(begin)
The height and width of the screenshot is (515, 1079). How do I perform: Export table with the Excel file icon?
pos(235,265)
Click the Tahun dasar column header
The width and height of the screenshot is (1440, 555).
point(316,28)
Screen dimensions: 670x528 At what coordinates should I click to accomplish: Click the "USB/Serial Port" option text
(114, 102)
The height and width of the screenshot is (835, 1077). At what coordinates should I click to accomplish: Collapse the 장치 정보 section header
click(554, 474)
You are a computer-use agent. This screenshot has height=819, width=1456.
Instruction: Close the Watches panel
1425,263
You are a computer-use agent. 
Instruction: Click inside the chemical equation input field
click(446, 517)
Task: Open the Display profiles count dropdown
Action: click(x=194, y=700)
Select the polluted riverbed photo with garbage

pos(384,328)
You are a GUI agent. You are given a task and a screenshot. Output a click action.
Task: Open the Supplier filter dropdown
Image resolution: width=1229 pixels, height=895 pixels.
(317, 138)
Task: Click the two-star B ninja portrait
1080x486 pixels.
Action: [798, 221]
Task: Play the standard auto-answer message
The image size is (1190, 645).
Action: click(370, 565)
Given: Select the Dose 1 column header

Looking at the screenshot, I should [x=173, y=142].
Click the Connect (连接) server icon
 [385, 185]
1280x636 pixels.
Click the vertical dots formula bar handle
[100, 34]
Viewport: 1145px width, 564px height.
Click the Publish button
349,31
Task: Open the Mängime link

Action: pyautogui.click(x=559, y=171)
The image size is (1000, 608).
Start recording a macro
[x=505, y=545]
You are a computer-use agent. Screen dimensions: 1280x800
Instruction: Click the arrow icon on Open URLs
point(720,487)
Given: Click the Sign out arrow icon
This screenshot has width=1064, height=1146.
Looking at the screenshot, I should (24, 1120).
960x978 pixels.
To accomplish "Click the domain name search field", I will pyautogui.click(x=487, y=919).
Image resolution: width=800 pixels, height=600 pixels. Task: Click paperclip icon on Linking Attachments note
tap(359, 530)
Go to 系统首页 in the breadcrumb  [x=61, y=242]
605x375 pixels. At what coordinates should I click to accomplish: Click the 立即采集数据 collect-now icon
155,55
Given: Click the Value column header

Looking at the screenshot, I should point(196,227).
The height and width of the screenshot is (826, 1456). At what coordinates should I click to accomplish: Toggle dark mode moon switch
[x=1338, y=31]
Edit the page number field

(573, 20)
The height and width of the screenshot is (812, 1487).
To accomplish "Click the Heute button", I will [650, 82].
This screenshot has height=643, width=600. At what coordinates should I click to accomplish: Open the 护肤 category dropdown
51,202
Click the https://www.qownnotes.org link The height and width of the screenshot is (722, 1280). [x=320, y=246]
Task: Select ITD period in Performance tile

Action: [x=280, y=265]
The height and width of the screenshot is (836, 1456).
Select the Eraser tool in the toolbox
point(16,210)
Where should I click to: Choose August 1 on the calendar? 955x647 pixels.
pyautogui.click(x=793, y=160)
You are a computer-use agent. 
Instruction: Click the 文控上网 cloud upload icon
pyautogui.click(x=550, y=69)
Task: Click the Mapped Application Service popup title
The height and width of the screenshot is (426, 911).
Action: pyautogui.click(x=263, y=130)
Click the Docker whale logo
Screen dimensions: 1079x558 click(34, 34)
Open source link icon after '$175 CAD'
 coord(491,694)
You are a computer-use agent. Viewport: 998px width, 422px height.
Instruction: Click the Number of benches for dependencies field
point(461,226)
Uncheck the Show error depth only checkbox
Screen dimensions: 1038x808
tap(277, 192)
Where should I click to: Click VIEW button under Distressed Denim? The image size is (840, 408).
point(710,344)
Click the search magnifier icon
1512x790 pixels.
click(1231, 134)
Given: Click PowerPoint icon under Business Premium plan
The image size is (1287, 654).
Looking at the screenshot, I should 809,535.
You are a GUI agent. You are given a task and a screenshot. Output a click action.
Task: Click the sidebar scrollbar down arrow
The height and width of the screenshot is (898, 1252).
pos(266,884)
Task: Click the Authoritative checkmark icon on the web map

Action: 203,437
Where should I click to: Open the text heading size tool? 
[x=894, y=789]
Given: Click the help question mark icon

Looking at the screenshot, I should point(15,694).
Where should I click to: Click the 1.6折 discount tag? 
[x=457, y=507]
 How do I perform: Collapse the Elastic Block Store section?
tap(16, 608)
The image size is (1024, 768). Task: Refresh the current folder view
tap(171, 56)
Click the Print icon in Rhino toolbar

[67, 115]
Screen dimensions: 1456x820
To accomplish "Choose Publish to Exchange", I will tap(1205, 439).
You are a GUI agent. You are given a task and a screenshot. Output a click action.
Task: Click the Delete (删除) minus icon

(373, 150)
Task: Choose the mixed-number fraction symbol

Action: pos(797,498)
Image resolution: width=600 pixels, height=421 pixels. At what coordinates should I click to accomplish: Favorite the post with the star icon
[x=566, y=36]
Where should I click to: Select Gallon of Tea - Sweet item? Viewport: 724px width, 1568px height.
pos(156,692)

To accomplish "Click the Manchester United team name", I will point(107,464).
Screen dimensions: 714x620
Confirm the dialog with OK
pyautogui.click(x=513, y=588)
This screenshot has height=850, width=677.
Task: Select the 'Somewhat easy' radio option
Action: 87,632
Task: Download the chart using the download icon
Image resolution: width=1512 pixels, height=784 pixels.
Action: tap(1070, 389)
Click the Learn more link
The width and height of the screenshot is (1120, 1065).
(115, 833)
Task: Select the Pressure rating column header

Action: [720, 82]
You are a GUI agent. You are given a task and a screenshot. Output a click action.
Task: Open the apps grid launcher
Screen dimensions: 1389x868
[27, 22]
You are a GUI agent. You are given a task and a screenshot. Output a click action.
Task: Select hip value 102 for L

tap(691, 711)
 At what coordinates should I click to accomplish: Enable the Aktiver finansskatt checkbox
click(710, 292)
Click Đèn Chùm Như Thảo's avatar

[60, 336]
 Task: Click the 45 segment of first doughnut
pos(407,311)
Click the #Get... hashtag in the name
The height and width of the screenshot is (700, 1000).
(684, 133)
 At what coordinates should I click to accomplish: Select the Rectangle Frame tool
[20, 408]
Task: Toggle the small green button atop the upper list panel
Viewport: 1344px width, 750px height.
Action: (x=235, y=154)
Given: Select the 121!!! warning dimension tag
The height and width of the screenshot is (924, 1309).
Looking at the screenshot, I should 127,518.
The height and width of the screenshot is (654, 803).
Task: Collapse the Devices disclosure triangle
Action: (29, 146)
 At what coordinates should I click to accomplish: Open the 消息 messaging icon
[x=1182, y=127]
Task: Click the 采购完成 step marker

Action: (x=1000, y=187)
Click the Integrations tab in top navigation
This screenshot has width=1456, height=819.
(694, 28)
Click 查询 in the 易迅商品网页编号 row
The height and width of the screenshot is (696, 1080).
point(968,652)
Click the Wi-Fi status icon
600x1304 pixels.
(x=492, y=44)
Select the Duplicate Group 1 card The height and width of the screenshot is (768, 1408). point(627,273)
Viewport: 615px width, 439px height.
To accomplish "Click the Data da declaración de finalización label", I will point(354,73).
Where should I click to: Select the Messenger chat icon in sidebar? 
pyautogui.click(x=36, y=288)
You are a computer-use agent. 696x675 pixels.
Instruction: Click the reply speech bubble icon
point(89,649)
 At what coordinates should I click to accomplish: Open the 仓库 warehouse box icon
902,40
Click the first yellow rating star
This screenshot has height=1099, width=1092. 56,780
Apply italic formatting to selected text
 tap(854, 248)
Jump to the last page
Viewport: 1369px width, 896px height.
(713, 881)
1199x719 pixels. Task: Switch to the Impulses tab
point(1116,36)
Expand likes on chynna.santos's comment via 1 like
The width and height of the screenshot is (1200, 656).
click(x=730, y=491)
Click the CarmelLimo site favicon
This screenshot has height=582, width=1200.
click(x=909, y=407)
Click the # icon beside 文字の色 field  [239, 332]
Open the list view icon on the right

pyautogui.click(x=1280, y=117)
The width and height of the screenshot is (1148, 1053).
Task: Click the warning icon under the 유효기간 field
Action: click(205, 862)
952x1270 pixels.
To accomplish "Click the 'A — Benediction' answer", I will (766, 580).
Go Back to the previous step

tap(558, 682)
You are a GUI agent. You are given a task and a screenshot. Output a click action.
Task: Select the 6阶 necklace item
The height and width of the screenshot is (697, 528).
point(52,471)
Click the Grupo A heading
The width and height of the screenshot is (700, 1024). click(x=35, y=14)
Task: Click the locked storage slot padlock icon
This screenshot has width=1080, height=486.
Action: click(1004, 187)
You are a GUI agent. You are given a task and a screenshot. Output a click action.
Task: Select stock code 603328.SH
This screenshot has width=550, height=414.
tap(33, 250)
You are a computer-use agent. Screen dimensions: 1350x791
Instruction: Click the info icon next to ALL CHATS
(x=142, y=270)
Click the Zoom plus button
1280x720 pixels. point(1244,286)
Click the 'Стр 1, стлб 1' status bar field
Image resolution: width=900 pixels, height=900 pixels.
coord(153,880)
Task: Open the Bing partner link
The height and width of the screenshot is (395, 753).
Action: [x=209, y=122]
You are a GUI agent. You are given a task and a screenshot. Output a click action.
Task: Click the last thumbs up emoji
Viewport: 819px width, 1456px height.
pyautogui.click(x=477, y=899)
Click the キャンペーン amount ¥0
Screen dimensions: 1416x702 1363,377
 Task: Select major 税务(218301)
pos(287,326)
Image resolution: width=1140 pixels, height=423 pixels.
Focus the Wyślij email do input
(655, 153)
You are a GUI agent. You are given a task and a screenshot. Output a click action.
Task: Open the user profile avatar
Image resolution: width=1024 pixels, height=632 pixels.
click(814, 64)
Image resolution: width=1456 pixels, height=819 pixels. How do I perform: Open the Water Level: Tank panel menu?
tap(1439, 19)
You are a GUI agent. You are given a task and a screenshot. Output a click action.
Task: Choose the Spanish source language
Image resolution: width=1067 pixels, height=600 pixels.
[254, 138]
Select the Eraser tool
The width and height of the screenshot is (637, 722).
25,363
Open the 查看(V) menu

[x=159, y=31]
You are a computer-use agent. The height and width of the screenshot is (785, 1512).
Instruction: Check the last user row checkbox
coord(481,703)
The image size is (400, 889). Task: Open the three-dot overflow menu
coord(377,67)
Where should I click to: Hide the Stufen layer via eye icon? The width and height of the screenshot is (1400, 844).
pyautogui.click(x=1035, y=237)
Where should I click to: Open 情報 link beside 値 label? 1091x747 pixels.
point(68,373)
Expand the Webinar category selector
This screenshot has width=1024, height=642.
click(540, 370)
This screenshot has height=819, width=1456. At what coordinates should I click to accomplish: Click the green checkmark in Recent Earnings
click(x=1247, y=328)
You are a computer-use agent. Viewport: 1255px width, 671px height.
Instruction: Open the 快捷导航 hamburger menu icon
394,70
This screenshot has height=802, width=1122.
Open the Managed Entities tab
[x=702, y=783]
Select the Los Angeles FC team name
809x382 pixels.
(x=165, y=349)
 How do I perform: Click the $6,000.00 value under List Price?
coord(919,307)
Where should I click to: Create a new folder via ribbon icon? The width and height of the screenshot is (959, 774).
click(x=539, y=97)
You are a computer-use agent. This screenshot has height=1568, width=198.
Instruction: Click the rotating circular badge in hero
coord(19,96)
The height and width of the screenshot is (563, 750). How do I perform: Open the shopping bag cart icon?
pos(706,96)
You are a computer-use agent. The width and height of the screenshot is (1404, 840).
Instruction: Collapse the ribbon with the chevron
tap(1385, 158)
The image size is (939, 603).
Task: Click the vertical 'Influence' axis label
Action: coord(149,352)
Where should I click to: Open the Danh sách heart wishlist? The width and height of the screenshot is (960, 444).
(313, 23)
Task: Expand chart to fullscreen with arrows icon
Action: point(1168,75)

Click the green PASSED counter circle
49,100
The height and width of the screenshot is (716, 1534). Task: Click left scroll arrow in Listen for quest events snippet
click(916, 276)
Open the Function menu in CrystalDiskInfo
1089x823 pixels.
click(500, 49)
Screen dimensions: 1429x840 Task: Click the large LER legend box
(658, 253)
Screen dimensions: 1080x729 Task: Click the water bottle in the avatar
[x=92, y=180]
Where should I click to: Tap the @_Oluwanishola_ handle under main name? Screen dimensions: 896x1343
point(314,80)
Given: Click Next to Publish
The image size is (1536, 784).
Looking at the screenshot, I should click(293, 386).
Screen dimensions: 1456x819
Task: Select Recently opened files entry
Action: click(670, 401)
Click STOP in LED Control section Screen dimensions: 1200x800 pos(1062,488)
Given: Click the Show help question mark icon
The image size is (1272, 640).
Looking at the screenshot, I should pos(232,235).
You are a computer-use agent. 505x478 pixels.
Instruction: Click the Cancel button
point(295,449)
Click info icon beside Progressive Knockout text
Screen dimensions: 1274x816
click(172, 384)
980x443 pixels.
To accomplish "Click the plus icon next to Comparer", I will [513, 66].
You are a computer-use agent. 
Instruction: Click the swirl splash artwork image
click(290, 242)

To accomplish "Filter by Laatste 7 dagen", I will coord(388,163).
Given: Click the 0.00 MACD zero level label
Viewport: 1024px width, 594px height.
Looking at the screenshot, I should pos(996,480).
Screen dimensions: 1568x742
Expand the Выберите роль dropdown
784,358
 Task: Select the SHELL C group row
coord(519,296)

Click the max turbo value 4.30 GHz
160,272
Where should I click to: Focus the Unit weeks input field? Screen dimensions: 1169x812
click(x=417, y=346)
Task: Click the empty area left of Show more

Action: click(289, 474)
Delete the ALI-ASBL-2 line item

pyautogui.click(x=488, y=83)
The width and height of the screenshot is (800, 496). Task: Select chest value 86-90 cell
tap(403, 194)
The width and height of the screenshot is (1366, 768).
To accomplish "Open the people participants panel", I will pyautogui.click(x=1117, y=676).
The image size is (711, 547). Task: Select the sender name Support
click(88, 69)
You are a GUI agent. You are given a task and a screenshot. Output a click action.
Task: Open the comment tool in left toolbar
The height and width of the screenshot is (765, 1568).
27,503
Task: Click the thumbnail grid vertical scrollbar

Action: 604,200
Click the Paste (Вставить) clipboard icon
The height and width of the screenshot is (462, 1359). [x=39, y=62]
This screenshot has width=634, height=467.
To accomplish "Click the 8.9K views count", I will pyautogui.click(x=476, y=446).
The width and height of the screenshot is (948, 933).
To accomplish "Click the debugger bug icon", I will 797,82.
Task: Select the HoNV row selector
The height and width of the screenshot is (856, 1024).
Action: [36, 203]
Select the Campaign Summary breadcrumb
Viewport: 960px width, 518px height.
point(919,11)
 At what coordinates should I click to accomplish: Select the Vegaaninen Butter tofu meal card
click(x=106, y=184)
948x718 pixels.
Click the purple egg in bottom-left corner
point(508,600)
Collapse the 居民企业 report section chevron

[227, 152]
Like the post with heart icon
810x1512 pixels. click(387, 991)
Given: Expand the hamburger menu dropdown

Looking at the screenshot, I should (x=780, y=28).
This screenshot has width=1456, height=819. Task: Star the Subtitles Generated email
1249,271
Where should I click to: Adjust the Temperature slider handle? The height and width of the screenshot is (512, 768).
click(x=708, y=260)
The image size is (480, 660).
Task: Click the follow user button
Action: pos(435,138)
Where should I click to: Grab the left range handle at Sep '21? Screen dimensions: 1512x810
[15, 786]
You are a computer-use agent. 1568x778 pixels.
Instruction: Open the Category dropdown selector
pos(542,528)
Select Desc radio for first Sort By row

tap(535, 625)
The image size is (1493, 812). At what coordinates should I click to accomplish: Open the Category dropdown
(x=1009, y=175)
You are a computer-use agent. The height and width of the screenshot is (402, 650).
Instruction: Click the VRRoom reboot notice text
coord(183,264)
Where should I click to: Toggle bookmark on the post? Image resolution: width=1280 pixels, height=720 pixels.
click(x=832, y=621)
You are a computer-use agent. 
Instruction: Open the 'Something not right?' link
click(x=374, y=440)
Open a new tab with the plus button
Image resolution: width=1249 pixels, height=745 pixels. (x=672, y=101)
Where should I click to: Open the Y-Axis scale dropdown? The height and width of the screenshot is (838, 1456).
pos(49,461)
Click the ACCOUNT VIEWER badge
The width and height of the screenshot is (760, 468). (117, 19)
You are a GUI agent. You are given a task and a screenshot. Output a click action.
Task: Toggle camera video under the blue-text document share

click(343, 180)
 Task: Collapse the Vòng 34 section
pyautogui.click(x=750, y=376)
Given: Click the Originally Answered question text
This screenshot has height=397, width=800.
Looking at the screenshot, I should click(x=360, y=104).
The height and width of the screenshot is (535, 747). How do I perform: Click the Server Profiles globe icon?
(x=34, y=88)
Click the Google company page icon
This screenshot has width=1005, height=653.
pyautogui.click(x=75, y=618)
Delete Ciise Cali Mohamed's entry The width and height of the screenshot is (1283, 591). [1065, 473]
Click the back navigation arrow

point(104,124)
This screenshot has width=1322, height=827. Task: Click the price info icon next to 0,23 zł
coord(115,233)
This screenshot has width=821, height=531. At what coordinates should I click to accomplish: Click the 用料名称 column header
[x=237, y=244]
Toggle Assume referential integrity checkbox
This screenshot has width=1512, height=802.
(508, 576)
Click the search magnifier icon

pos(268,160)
(end)
Reproduce the lines from the one containing "Click the https://www.qownnotes.org" up to and including the one containing "point(16,210)", keeping the requests. Multiply each coordinate in the answers by 0.85 and round to a whole number, rounding halves up, and leave out all other lines.

Click the https://www.qownnotes.org link The height and width of the screenshot is (722, 1280). [x=272, y=209]
Task: Select ITD period in Performance tile

Action: [x=238, y=225]
The height and width of the screenshot is (836, 1456).
Select the Eraser tool in the toolbox
point(14,179)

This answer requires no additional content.